En el módulo anterior, se presentó la partición de un conjunto de datos en un conjunto de entrenamiento y uno de prueba. Esta partición te permitió entrenar con un conjunto de ejemplos y, luego, probar el modelo con un conjunto diferente de ejemplos. Con dos particiones, el flujo de trabajo podría verse de la siguiente manera:
Figura 1: ¿Un flujo de trabajo posible?
En la figura, "Ajustar el modelo" significa ajustar cualquier elemento del modelo que puedas imaginar, desde cambiar la tasa de aprendizaje hasta agregar o quitar atributos, o diseñar un modelo completamente nuevo desde cero.

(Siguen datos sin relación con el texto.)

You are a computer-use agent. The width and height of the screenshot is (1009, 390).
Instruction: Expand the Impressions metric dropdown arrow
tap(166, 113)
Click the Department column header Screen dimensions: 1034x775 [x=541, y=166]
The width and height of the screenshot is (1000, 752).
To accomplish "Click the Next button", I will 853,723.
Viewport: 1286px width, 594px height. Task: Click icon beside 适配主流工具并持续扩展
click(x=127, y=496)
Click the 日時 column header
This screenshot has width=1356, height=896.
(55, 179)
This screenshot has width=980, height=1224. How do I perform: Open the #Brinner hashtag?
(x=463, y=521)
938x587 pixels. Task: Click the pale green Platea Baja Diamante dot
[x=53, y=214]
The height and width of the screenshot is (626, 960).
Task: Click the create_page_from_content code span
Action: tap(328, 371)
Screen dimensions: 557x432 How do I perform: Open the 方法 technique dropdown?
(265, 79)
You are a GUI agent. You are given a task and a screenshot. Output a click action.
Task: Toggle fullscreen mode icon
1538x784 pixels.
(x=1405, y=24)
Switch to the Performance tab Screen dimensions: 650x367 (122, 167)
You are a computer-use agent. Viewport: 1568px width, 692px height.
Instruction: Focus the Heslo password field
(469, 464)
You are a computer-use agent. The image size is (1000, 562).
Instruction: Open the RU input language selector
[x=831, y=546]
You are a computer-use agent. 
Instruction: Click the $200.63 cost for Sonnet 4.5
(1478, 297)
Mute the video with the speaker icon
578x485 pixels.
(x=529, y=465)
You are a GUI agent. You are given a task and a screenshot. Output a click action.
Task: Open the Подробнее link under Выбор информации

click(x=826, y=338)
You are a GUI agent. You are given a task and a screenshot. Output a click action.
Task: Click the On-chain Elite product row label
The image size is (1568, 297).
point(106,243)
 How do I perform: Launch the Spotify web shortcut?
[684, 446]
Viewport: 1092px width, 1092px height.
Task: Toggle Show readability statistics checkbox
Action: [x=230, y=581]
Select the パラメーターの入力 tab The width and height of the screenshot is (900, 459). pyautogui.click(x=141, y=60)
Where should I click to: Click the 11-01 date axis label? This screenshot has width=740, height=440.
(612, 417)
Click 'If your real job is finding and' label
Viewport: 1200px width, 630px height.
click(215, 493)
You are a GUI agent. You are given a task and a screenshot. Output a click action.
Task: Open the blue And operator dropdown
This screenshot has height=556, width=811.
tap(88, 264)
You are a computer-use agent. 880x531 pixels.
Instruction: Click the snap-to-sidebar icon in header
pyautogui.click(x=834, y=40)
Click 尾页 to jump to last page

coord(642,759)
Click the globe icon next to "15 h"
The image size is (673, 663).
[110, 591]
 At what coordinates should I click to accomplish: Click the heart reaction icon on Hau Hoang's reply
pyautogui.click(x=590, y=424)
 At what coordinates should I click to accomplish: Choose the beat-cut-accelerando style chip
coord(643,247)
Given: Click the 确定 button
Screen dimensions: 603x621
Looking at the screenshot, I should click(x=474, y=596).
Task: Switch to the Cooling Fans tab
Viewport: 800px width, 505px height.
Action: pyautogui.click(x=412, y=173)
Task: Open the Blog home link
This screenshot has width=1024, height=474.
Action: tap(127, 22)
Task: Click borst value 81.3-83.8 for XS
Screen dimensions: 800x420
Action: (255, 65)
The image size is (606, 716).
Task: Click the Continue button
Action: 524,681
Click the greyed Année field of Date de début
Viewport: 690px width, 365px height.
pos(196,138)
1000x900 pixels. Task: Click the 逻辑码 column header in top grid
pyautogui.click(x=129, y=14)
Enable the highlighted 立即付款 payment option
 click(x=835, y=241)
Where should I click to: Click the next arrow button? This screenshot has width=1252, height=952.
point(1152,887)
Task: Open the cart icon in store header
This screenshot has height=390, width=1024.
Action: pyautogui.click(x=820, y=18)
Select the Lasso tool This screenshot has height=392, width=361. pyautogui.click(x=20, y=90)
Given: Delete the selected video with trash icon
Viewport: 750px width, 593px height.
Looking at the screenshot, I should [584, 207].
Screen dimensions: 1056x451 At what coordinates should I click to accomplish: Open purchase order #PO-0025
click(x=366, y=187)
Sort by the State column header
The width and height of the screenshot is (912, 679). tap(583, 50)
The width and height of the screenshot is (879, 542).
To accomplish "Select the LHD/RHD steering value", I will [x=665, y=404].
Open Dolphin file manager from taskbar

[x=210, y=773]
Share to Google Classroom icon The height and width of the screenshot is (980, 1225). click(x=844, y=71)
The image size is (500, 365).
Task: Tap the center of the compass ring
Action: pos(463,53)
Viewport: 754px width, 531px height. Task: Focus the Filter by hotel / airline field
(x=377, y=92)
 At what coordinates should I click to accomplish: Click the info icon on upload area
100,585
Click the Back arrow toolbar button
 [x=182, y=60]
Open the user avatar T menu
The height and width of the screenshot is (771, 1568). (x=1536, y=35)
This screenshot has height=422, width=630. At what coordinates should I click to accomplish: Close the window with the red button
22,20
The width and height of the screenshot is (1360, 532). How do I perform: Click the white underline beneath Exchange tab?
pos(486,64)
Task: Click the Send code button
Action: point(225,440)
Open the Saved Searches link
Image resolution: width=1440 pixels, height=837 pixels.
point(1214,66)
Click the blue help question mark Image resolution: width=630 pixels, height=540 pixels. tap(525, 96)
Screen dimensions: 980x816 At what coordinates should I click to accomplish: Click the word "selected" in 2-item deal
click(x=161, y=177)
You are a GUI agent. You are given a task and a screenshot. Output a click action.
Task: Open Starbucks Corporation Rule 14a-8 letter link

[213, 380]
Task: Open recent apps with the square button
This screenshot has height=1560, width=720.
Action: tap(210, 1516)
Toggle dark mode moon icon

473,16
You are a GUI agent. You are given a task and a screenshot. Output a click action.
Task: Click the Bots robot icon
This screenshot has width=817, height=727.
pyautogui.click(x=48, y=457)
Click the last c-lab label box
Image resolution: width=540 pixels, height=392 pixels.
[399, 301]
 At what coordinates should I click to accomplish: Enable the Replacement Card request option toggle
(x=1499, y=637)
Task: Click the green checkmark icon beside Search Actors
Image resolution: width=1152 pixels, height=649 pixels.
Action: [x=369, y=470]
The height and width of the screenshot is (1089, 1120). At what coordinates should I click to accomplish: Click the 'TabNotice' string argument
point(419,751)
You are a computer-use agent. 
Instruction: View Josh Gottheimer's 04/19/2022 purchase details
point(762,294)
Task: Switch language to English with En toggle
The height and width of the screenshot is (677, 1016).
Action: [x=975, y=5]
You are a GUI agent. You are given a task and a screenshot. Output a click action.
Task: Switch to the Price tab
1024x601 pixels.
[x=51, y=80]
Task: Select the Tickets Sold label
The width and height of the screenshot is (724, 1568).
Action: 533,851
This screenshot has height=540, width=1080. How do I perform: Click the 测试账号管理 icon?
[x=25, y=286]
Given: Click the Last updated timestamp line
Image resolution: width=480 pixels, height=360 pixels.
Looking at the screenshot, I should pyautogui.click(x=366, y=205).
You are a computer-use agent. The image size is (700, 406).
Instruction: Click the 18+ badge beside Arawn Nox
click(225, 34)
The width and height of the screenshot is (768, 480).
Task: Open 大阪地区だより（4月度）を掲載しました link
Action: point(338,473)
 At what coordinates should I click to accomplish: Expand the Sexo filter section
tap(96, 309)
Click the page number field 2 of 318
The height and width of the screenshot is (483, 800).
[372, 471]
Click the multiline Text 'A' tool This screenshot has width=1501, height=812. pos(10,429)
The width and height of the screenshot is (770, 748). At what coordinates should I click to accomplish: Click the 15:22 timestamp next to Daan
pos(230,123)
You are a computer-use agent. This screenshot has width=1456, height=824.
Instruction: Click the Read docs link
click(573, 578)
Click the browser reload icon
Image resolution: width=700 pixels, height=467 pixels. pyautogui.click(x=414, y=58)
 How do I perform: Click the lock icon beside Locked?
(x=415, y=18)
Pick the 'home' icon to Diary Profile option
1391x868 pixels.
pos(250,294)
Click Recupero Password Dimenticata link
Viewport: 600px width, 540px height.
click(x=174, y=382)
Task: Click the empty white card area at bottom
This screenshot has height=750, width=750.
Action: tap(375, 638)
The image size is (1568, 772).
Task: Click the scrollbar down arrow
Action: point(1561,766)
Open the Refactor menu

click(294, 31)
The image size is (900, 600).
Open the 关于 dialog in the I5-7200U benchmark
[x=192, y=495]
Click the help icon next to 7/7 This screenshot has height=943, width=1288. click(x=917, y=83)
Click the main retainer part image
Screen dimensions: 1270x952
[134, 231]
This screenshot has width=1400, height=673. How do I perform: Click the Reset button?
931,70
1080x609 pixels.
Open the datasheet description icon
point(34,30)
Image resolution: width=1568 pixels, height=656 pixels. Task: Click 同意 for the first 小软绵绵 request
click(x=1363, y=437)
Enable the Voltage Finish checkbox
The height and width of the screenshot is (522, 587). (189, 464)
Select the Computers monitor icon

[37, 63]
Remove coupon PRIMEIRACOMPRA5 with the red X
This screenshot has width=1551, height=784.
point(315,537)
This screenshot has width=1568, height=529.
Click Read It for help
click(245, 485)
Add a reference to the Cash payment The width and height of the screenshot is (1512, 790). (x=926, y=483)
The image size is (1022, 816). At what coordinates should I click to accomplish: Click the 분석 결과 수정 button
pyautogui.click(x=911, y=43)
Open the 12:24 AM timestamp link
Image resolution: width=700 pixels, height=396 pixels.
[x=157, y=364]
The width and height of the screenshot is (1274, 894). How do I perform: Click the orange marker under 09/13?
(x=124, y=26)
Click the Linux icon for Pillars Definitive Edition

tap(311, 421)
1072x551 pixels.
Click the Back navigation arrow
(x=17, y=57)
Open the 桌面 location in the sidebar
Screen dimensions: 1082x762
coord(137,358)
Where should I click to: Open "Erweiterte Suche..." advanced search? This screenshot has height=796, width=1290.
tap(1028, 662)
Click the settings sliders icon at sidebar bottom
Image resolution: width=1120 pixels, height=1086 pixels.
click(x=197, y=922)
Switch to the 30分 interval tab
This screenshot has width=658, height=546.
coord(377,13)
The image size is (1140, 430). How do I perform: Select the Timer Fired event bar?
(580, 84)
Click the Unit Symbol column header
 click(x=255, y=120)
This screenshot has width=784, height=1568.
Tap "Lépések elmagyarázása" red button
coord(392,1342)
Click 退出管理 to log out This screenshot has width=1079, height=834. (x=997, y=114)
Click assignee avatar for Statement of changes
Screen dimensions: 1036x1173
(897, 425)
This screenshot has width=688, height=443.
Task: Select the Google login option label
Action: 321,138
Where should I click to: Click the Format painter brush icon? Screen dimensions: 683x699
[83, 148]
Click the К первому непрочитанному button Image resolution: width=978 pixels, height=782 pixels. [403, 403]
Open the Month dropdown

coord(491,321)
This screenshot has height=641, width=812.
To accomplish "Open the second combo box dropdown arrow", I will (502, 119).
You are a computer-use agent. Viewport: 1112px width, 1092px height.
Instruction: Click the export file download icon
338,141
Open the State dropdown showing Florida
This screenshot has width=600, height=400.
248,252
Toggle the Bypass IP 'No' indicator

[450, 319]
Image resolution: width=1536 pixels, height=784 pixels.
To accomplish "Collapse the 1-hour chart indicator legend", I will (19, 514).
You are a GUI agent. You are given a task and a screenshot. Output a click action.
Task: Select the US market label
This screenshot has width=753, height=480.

Al final de este flujo de trabajo, debes elegir el modelo que mejor se desempeñe con respecto al conjunto de prueba.
Dividir el conjunto de datos en dos conjuntos es una buena idea, pero no una panacea. Para reducir en gran medida las posibilidades de sobreajuste, puedes particionar el conjunto de datos en los tres subconjuntos que se muestran en la siguiente figura:
Figura 2: División de un único conjunto de datos en tres subconjuntos
Usa el conjunto de validación para evaluar los resultados del conjunto de entrenamiento. A continuación, usa el conjunto de prueba para verificar la evaluación después de que el modelo haya "pasado" el conjunto de validación. En la siguiente figura, se muestra este nuevo flujo de trabajo:
Figura 3: Un flujo de trabajo mejorado.
En este flujo de trabajo mejorado, sucede lo siguiente:
- Elige el modelo que mejor se desempeñe con el conjunto de validación.
- Vuelve a verificar el modelo con el conjunto de prueba.
Este flujo de trabajo es más eficaz porque crea menos exposiciones al conjunto de prueba.